Let's look at the tools I'll use:
• Seven log files off our server, for periods from a minute (43 accesses) to a year (nearly 30 million accesses):
munchkin:pyjun12 grahamellis$ wc -l ac[a-z]* | sort -bn
43 acminute
2671 achour
79015 acday
533818 acweek
992112 acfortnight
2481275 acmonth
29775300 acyear
• Two programs
dave - which stores a list and
jenny - which processes each record as it reads it, using a generator. Both programs produce identical output files when run on the same input; I've checked this using the Unix
diff command.
• Python's
resource module, which is supplied with the standard Unix / Linux distributions, but needs to be imported into your program. See
python documentation for full details.
The code I have added at the end of both dave and jenny, to report on resources, is as follows:
  import resource
  used = resource.getrusage(resource.RUSAGE_SELF)

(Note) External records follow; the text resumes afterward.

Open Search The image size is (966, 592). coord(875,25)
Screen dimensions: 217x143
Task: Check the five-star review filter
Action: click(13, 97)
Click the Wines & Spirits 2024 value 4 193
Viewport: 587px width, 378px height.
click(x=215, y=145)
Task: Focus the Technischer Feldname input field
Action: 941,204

  print "Maximum resident size:",used.ru_maxrss
  print "Run time:",used.ru_utime + used.ru_stime
  print "Page faults:",used.ru_minflt + used.ru_majflt
So - how does that run?
Maximum memory size while running:
Duration | list | generator |
Minute | 4116480 | 4112384 |
Hour | 4837376 | 4108288 |
Day | 30355456 | 4108288 |
Week | 181055488 | 4108288 |
Fortnight | 333402112 | 4112384 |
Month | 837042176 | 4108288 |
Year | 3351420928 | 4096000 |
Run time (sum of system and user time):
Duration | list | generator |
Minute | 0.055345 | 0.056894 |
Hour | 0.064015 | 0.062101 |
Day | 0.355556 | 0.296621 |
Week | 2.088976 | 1.718086 |
Fortnight | 3.833132 | 3.145695 |
Month | 9.516904 | 7.700457 |
Year | 353.116987 | 103.592527 |
Page faults (sum of minor and major):
Duration | list | generator |
Minute | 1479 | 1479 |
Hour | 1653 | 1476 |
Day | 8044 | 1476 |
Week | 45638 | 1476 |
Fortnight | 83796 | 1478 |
Month | 209181 | 1476 |
Year | 9143068 | 1491 |
With a generator, the amount of memory used remains around 4 Mbytes level no matter how much data is thrown at the program, but reading all the data into a list before processing any of it starts at around the same 4 Mbytes and rises to over 3 Gbytes - not really a surprise, since the data file's well over 8 Gbytes in size for the year. You'll notice too how the run time was roughly the same when the data set was small, but when using a list the application became significantly slower than the generator equivalent as the data set got large. In fact, best advice is
always use a generator of the data set may get large - if the data set is small, a generator is almost as fast and the process is always quick. But if the data set is large, using a list will be much slower - and that's a slowing down of what's already a long process.
As a final thought ... look at the "page fault" table. Time shared operating systems such as linux run programs in "pages" and load and store pages from memory to allow for effective concurrency. The page fault figure that I've quotes tells me how many times my program has said "oops - I'll have go go off and find that page", and when I'm storing the whole list that's a very large number. With a generator, the figure's virtually unchanging - once the program's in memory it's ticking over sweetly and can carry on even if we throw a decade worth of data at it. I would expect severe problems if I through a decade of data at my list example ...
One of the very first
Python Courses I delivered was to a company handling a huge data set, and by changing their lists to generators in existing code we made a huge difference for them. I had delegates from the same organisation on last week's Python course, and they still have very large data sets indeed. Thus this follow up blog, to help them put figures on - at least - a benchmark piece of code and data.